References:
[1] A grad.-based way to optimize axis-parallel and oblique decision trees: the Tree Alternating Optimization (TAO) algorithm https://proceedings.neurips.cc/paper_files/paper/2018/file/1.... An extension was the softmax tree https://aclanthology.org/2021.emnlp-main.838/.
[2] XAI explains models, but can you recommend corrective actions? FACE: feasible and Actionable Counterfactual Explanations https://arxiv.org/pdf/1909.09369, Algorithmic Recourse: from Counterfactual Explanations to Interventions https://arxiv.org/pdf/2002.06278
[3] OBOE: Collaborative Filtering for AutoML Model Selection https://arxiv.org/abs/1808.03233
And I feel like we're far too dismissive of instances we see where good papers get rejected. We're too dismissive of the collusion rings. What am I putting in all this time to write and all this time to review (and be an emergency reviewer) if we aren't going to take some basic steps forward? Fuck, I've saved a Welling paper from rejection from two reviewers who admitted to not knowing PDEs, and this was a workshop (should have been accepted into the main conference). I think review works for those already successful, who can p̶a̶y̶ "perform more experiments when requested" their way out of review hell, but we're ignoring a lot of good work simply for lack of m̶o̶n̶e̶y̶ compute. It slows down our progress to reach AGI.
Not that I disagree, but I don't think that's a reason to not publish. There's another way to rephrase what you've said
many ideas that work well at small scales do not trivially work at large scales
But this is true for many works, even transformers.
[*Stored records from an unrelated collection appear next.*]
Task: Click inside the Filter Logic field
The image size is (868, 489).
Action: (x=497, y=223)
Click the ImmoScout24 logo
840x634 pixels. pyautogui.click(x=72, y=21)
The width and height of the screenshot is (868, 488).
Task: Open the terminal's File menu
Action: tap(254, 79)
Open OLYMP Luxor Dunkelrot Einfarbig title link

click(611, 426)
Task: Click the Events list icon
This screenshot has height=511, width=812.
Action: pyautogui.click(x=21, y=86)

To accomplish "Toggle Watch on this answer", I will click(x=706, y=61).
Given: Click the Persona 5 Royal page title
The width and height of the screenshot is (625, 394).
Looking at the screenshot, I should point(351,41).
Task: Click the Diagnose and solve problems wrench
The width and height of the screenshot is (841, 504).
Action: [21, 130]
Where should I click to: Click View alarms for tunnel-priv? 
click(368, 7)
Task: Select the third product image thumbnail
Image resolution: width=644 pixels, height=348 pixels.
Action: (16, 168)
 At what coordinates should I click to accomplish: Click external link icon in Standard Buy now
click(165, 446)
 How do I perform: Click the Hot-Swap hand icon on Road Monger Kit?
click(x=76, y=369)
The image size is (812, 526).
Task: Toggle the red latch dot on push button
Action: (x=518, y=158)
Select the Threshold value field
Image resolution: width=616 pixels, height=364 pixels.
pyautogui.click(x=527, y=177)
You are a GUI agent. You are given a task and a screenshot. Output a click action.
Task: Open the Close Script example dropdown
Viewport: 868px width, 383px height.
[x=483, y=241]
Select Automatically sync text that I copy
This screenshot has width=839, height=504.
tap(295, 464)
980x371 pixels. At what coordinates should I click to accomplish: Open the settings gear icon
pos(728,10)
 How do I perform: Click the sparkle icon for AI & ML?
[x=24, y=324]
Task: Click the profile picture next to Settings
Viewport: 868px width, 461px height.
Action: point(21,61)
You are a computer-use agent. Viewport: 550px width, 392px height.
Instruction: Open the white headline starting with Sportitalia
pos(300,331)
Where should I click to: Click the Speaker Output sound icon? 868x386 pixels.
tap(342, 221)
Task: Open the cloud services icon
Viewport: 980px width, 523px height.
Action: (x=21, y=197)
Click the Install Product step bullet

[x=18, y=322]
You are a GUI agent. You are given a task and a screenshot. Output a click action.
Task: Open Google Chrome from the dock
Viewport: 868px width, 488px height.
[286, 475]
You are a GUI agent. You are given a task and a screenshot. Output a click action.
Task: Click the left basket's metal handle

You don't just scale by turning up model parameters and data. You can, but generally more things are going on. So why hold these works back because of that? There may be nuggets in there that may be of value and people may learn how to scale them. Just because they don't scale (now or ever) doesn't mean they aren't of value (and let's be honest, if they don't scale, this is a real killer for the "scale is all you need" people)> Other ideas that work at super specialized settings don’t transfer or don’t generalize.
It is also hard to tell if these are hyper-parameter settings. Not that I disagree with you, but it is hard to tell.
> Correlations in huge multimodal datasets are way more complicated than most humans can grasp and we will not get to AGI before we can have a large enough group of people dealing with such data routinely.
I'm not sure I understand your argument here. The people I know that work at scale often have the worst understanding of large data. Not understanding the differences between density in a normal distribution and a uniform. Thinking that LERPing in a normal yields representative data. Or cosine simularity and orthogonality. IME people that work at scale benefit from being able to throw compute at problems.
> we don’t do anybody a favor by increasing the entropy of the publications in the huge ML conferences
You and I have very different ideas as to what constitutes information gain. I would say a majority of people studying two models (LLMs and diffusion) results in lower gain, not more.
And as I've said above, I don't care about novelty. It's a meaningless term. (and I wish to god people would read the fucking conference reviewer guidelines as they constantly violate them when discussing novelty)
Personally, this has affected me as a late PhD student. Late in the literal sense as I'm not getting my work pushed out (even some SOTA stuff) because of factors like these and my department insists something is wrong with me but will not read my papers, the reviews, or suggest what I need to do besides "publish more." (Literally told to me, "try publishing 5 papers a year, one should get in.") You'll laugh at this, I pushed a paper into a workshop and a major complaint was that I didn't give enough background on StyleGAN because "not everyone would be familiar with the architecture." (while I can understand the comment, 8 pages is not much room when you gotta show pictures on several datasets. My appendix was quite lengthy and included all requested information). We just used a GAN as a proxy because diffusion is much more expensive to train (most common complaints are "not enough datasets" and "how's it scale"). I think this is the reason so many universities use pretrained networks instead of training things from scratch, which just railroads research.
(I also got a paper double desk rejected. First because it was "already published." Took a 2 months for them to realize it was arxiv only. Then they fixed that and rejected again because "didn't cite relevant works" with no mention of what those works were... I've obviously lost all faith in the review process)
Thank you for fighting the good fight.
This is why I love OpenReview, I can spot and ignore nonsensical reviewer criticisms and ratings and look for the insightful comments and rebuttals. Many reviewers do put in a lot of very valuable work reading and critiquing most of which would go to waste if not made public.
And I gotta say, I'm not going to put up a fight much longer. As soon as I get out of my PhD I intend to just post to OR.